> _THE TASK_
A faithful copy of the data below is required, leaving out every picture.
>>>
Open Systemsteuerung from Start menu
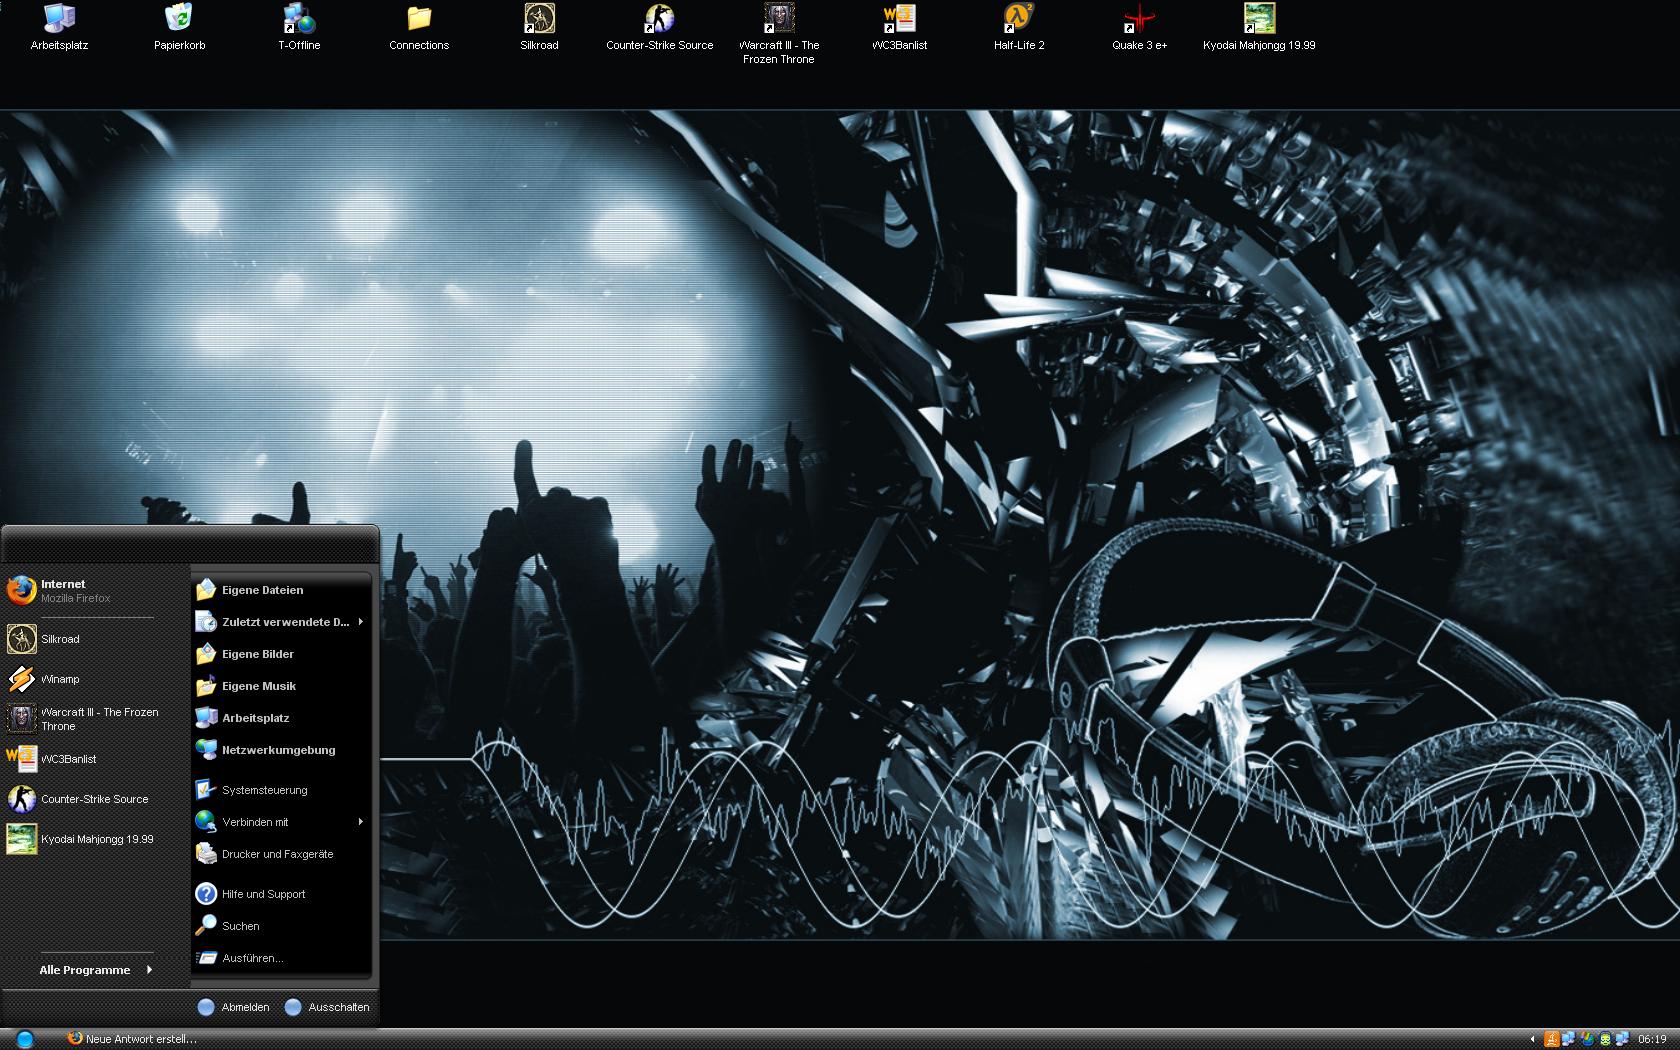The image size is (1680, 1050). pyautogui.click(x=264, y=790)
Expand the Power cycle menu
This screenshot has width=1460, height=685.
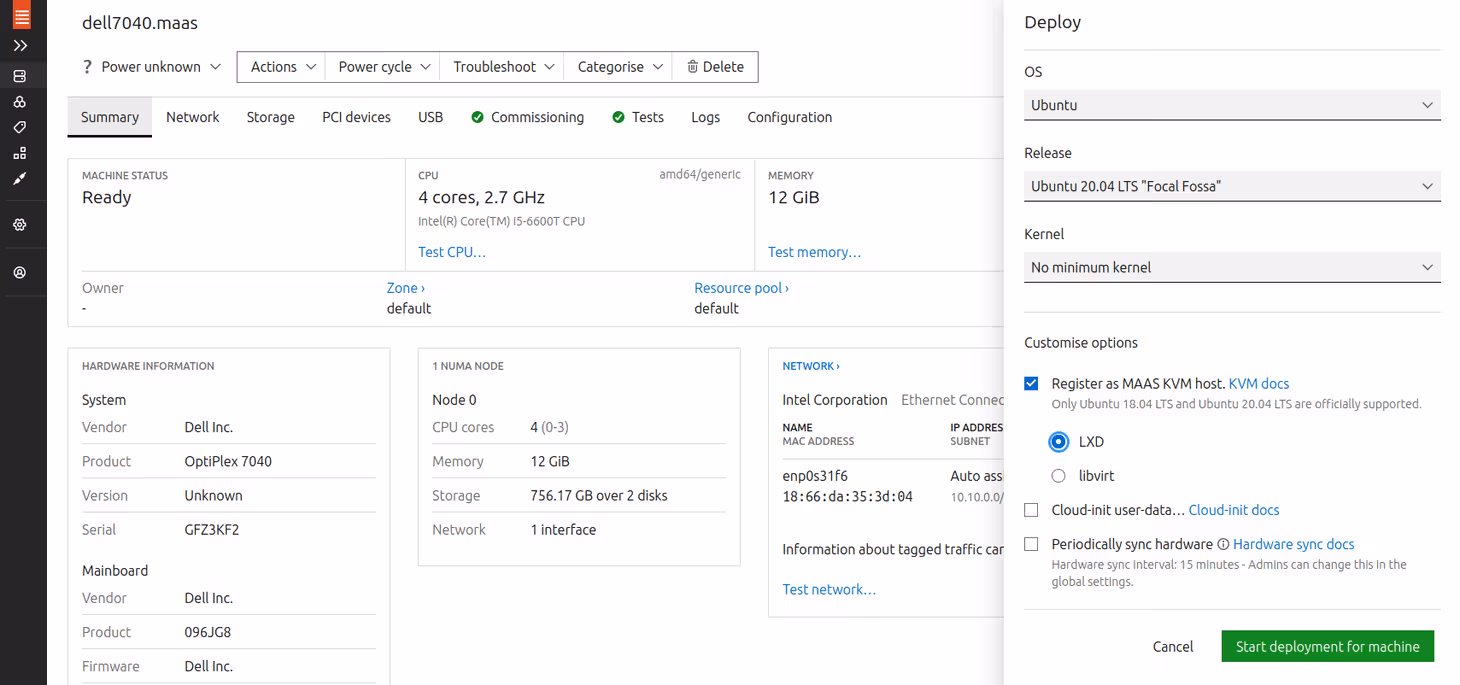(384, 67)
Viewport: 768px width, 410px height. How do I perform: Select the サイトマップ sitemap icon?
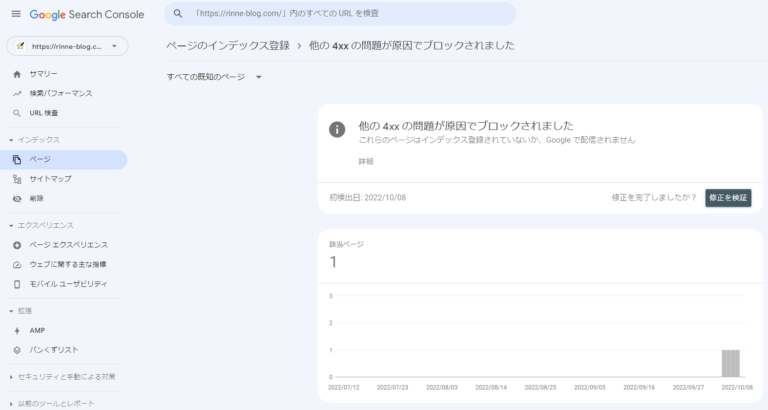pyautogui.click(x=17, y=179)
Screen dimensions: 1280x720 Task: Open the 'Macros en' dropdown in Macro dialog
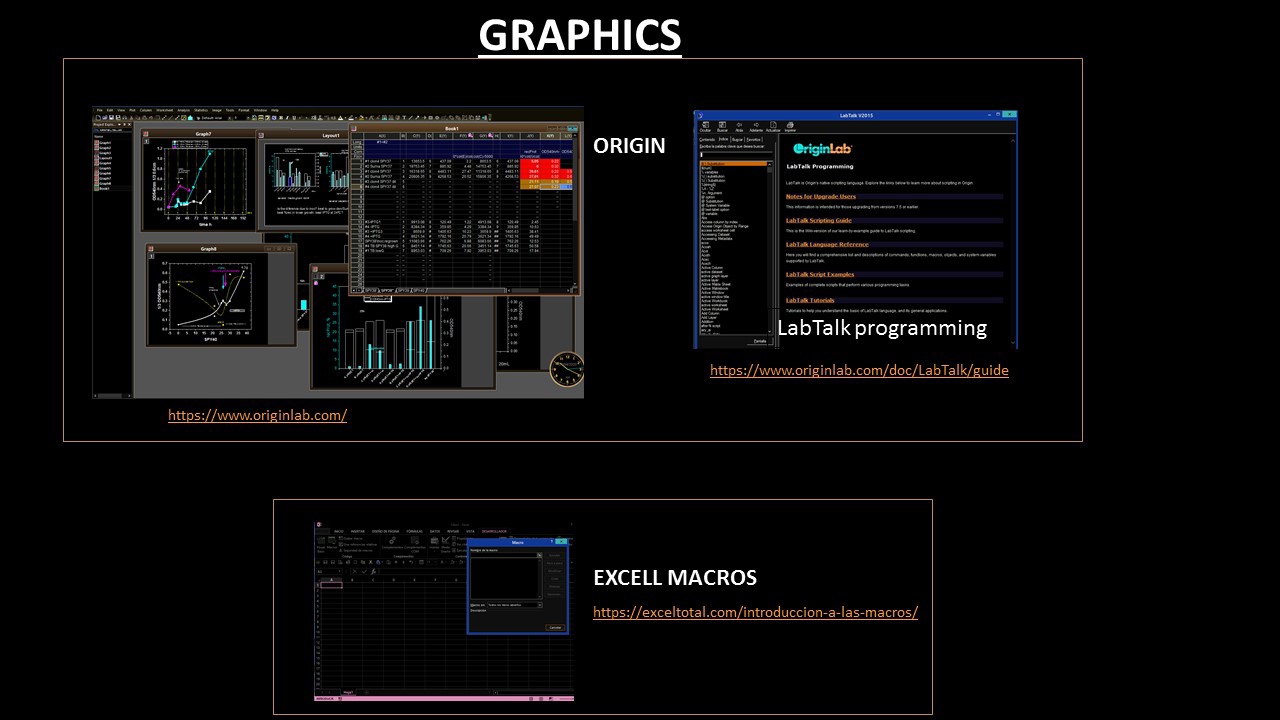pos(540,605)
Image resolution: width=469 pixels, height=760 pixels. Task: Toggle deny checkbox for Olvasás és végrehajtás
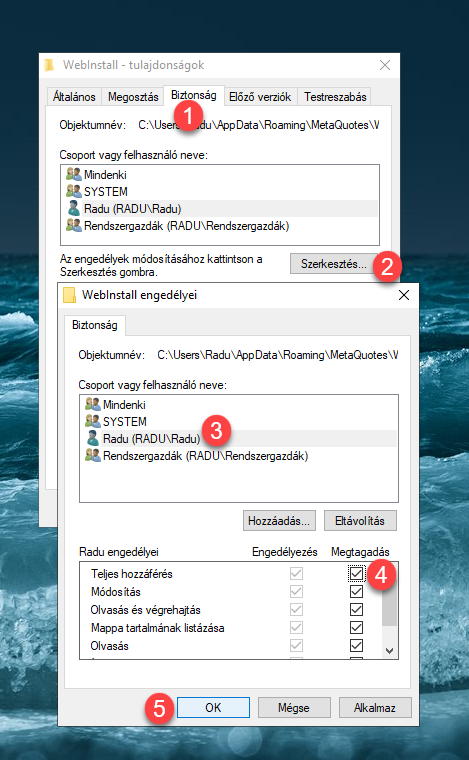tap(356, 610)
<<<
> _ANSWER SECTION_
Open Systemsteuerung from Start menu
The image size is (1680, 1050). pyautogui.click(x=264, y=790)
Expand the Power cycle menu
This screenshot has width=1460, height=685.
(384, 67)
Viewport: 768px width, 410px height. How do I perform: Select the サイトマップ sitemap icon?
pyautogui.click(x=17, y=179)
Screen dimensions: 1280x720 Task: Open the 'Macros en' dropdown in Macro dialog
pos(540,605)
Image resolution: width=469 pixels, height=760 pixels. Task: Toggle deny checkbox for Olvasás és végrehajtás
tap(356, 610)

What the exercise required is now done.